It has been a bit over 3 months since I did my last “Congressional Velocity” comparison between the 113th congress and the 112th (and 111th) back in June. So time to do it again.
Specifically though, I was prompted by reading an article by Ezra Klein about the current congressional standoffs headlined “John Boehner’s Congress is a train wreck“. It seems like it probably is. I have no quibbles about that, but Klein also included this bit:
The data tells the same story. So far, the 113th Congress has passed 36 public laws. For comparison, the 112th Congress — the least productive Congress since we began keeping records — passed 283 public laws. At this rate, the 113th Congress is on track to be, by far, the least productive Congress on record.
And here I quibble. Not in the way Boehner does, saying this isn’t a good metric. But just to point out that actually, at this very moment, the 113th is actually AHEAD of where the 112th was at the comparable time. Lets look at the charts:
The 113th WAS on pace to be slower than the 112th… until August 9th, when the president signed 9 bills into law, and the 113th pulled ahead. The 113th has kept that “lead” since then.
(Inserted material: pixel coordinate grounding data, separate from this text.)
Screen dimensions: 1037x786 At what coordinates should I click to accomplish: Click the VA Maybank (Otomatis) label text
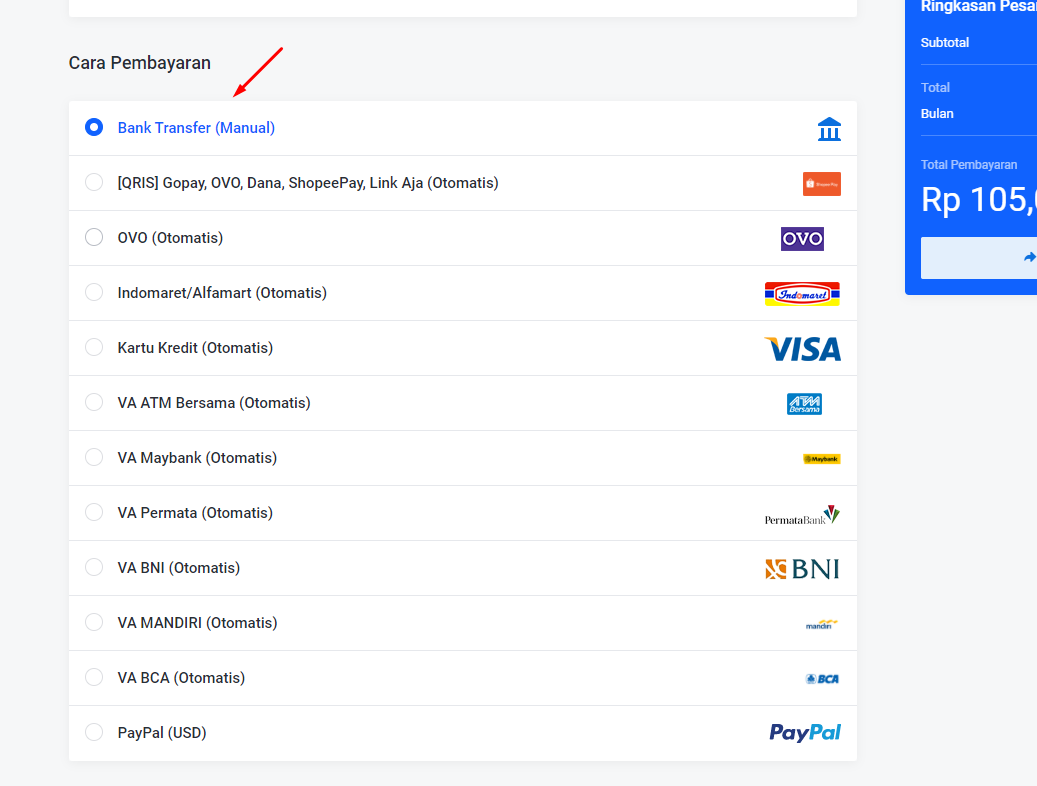click(197, 458)
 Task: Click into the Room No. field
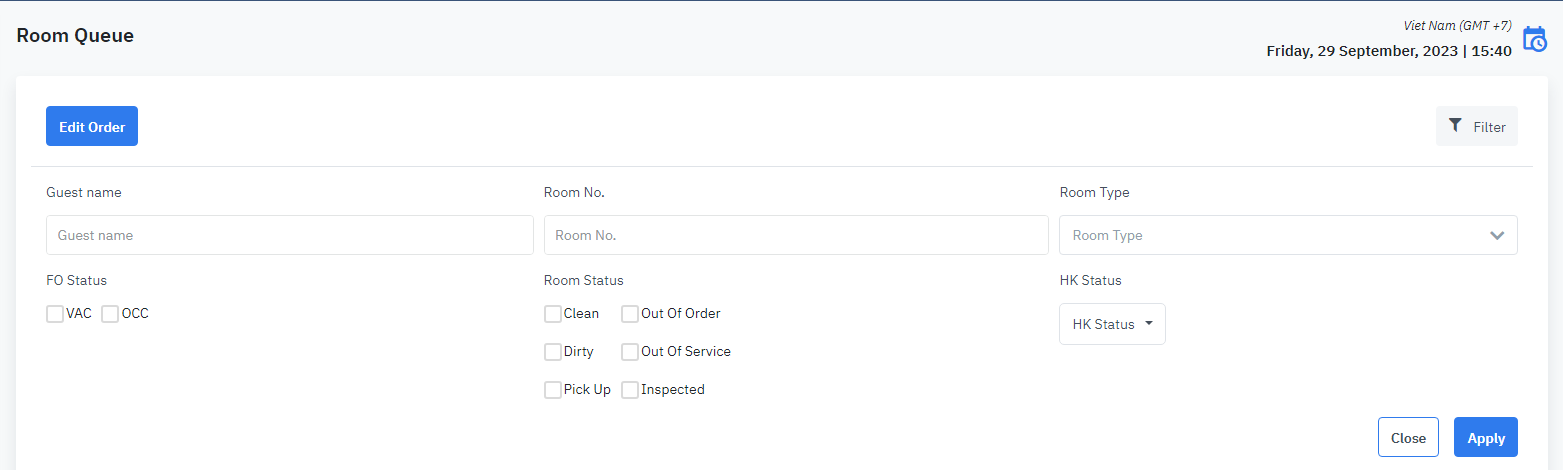(x=795, y=236)
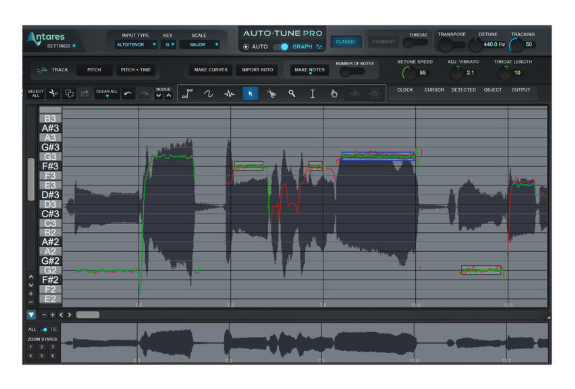Choose the Hand scroll tool
The width and height of the screenshot is (575, 389).
click(334, 94)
Unless there were some laws signed in the last few days that aren’t posted on the White House website or my usual source at congress-summary.com yet, as of September 22nd, the 113th Congress is responsible for 36 public laws, while at the same point in 2011, the 112th had only managed 31.
Now, they may well fall behind again, they aren’t THAT far ahead after all. Certainly neither the 113th or 112th are anywhere near where the 111th was (67 by this point). But for the moment, “At this rate, the 113th Congress is on track to be, by far, the least productive Congress on record.” isn’t actually quite right. The 112th was slightly worse at this point in the cycle.
At least on this particular metric.
[Minor corrections and wording changes 06:30 UTC.]